§ Exercise brief
Find the lines below that include the word "entry" and report how many there are, with no other text.

Stored items from a collection
= = = =

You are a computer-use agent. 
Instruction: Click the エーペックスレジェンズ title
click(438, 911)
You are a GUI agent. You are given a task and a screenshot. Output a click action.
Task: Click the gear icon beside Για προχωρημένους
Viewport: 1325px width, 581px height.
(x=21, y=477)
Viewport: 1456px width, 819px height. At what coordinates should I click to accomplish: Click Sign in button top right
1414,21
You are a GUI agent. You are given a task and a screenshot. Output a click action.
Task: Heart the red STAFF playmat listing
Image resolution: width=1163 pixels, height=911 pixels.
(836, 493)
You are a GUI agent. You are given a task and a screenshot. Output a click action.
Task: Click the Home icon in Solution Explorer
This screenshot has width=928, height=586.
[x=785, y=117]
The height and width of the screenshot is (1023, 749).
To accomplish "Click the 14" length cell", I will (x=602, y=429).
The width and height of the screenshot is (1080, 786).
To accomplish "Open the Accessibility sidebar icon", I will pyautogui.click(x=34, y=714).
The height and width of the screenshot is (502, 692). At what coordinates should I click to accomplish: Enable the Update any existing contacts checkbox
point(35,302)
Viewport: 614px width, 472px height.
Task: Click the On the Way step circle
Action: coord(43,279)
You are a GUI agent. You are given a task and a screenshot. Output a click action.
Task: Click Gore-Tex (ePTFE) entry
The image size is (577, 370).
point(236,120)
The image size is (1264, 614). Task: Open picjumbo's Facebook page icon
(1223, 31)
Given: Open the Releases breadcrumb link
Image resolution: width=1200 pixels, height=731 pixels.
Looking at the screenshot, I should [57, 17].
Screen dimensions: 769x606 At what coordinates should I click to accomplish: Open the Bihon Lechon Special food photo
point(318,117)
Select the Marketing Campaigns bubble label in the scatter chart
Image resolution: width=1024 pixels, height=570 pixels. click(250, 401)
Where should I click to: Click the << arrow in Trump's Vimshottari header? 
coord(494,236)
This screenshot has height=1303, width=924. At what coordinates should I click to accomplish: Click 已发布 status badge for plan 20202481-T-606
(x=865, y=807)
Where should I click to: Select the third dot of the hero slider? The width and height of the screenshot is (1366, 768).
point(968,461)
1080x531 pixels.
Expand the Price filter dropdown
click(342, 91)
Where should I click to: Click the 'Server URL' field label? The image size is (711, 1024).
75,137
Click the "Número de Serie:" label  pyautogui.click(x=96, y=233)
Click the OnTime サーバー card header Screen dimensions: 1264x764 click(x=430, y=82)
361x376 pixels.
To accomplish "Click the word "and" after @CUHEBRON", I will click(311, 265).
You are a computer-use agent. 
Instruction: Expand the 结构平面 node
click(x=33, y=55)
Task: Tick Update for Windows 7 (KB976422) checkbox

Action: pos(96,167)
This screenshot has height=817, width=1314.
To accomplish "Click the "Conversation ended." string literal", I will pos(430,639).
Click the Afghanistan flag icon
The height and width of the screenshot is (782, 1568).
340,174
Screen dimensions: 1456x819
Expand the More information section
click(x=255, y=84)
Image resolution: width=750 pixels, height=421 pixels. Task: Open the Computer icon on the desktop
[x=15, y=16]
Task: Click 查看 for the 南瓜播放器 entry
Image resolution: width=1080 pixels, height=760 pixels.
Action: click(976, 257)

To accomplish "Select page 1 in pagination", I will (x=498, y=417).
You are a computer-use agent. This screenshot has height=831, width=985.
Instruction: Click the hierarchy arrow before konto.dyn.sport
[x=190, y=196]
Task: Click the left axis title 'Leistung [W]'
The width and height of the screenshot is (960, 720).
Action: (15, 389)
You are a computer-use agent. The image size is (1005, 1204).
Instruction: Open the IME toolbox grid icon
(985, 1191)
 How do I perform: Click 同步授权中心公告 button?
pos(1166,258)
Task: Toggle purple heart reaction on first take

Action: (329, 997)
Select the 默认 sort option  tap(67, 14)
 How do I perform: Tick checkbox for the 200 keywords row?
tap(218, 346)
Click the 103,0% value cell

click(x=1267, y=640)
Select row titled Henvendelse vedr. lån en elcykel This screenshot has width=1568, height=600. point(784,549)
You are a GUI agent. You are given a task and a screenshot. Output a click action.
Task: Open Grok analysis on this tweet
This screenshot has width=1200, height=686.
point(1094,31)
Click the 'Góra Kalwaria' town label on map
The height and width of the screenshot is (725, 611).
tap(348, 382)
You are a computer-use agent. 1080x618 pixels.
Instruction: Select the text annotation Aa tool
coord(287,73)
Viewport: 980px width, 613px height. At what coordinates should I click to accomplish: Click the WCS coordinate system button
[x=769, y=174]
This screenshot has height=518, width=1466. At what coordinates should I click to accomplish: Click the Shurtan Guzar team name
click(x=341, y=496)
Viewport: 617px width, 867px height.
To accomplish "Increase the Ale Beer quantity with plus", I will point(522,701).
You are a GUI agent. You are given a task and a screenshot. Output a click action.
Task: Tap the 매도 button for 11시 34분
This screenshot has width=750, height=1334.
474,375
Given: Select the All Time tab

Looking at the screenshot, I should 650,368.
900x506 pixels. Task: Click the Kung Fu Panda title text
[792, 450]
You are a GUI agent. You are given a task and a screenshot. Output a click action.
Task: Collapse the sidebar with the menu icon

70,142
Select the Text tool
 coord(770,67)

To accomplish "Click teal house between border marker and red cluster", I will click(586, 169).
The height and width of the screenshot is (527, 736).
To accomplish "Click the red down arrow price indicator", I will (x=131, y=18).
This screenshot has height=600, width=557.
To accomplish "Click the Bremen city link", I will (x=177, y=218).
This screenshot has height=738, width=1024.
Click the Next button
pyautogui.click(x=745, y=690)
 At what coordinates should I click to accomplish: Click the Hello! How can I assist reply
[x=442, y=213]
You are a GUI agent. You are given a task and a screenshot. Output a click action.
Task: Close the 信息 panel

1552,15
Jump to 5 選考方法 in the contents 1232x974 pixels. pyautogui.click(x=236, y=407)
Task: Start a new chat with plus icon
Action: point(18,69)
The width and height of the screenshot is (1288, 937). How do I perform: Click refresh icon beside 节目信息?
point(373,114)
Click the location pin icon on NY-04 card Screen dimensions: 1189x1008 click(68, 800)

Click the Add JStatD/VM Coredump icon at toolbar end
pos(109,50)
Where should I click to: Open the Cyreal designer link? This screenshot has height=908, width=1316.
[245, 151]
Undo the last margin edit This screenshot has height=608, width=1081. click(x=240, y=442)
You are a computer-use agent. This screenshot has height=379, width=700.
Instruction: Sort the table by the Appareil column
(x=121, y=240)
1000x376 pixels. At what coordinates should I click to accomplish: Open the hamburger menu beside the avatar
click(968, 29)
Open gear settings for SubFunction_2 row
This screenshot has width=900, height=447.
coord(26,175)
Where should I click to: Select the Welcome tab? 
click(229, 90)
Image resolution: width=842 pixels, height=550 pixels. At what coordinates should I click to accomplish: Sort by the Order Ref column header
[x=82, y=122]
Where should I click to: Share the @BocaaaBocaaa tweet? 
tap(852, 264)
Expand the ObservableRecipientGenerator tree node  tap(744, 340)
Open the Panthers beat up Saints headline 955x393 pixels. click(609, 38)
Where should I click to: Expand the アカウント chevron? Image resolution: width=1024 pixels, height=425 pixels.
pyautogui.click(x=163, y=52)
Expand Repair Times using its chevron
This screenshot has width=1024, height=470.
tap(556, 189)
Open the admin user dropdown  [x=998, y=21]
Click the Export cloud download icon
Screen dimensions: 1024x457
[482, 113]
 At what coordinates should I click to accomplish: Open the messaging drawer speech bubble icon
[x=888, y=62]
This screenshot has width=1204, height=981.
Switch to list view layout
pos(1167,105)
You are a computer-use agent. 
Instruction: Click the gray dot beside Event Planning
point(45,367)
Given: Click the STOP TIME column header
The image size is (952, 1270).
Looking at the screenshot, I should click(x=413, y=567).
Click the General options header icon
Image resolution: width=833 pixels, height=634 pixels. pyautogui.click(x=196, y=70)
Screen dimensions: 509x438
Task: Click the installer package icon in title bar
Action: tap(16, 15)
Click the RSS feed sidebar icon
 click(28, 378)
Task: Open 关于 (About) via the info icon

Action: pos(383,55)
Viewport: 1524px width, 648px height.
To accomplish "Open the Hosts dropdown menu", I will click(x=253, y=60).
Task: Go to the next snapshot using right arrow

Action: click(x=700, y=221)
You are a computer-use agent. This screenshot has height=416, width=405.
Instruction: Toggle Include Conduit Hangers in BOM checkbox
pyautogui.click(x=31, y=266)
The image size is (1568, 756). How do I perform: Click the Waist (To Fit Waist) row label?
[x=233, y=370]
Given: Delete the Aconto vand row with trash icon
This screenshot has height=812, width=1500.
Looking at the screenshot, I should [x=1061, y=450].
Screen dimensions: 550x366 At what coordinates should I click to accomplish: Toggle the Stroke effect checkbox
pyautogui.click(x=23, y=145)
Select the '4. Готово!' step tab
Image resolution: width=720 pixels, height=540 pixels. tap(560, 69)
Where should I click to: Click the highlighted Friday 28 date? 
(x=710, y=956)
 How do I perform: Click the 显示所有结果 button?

= = = =

§ Completed exercise
2